-- Items listed in a dataset --
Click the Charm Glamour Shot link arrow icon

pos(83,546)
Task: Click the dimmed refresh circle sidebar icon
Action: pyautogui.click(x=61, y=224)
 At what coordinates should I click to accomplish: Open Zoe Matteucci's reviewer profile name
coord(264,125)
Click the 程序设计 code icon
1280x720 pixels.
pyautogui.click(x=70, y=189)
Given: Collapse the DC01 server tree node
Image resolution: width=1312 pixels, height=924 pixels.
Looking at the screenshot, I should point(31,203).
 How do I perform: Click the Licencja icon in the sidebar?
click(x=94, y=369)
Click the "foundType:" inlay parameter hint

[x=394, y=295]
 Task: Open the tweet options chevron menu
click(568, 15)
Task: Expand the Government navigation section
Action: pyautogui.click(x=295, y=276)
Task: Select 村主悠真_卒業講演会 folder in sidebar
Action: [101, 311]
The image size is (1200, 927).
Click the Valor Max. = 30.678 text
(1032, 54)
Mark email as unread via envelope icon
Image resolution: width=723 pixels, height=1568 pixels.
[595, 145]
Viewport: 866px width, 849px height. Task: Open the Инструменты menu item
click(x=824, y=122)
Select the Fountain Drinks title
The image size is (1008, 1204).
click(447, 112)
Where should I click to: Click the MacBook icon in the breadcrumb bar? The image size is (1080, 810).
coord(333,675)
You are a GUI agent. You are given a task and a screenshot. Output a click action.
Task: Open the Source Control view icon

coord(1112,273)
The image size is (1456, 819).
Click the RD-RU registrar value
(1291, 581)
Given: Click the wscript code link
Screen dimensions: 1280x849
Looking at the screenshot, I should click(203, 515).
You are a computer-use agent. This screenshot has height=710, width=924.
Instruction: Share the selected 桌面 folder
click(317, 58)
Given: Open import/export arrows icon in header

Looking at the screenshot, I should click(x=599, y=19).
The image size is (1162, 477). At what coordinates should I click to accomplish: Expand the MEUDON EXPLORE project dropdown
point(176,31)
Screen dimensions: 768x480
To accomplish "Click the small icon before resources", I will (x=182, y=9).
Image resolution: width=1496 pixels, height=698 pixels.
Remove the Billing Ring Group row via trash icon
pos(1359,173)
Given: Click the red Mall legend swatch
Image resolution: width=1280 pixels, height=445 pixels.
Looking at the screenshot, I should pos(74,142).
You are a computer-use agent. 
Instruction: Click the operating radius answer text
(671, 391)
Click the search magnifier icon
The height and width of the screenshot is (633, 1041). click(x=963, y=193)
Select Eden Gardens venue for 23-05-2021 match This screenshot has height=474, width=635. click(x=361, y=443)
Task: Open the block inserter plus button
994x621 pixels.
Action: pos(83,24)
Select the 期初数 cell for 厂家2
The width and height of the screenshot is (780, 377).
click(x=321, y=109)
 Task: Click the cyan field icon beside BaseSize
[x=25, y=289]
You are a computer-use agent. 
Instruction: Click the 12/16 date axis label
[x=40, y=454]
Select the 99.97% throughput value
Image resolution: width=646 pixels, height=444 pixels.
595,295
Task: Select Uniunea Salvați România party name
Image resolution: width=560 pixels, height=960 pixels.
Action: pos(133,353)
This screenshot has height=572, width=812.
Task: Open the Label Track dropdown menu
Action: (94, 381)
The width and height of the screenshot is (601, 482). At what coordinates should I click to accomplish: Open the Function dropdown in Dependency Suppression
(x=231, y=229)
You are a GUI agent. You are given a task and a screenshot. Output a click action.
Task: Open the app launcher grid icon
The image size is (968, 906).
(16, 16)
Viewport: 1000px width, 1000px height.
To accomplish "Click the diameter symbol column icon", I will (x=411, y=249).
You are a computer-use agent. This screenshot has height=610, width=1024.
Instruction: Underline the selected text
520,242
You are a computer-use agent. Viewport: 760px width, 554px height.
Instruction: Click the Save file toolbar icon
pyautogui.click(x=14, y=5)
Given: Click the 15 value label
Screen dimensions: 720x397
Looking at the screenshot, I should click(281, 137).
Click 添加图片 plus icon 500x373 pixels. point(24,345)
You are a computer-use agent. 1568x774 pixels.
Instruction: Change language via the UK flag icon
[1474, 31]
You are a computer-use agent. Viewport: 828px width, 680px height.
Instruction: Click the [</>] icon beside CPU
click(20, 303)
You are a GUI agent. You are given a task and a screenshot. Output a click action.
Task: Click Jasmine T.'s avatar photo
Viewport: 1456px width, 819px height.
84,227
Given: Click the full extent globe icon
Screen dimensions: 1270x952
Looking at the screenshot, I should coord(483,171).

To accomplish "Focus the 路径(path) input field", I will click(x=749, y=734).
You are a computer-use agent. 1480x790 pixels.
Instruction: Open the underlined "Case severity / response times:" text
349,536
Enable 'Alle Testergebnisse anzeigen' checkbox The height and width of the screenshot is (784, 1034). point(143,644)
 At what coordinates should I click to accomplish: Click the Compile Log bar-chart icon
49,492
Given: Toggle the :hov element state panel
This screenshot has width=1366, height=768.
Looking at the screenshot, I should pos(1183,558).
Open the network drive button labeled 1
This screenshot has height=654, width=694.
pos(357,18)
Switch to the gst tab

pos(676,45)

-- WHAT YOU HAVE TO DO --
Only a number should be returned: the count of lines above that include "button".

-- SOLUTION --
2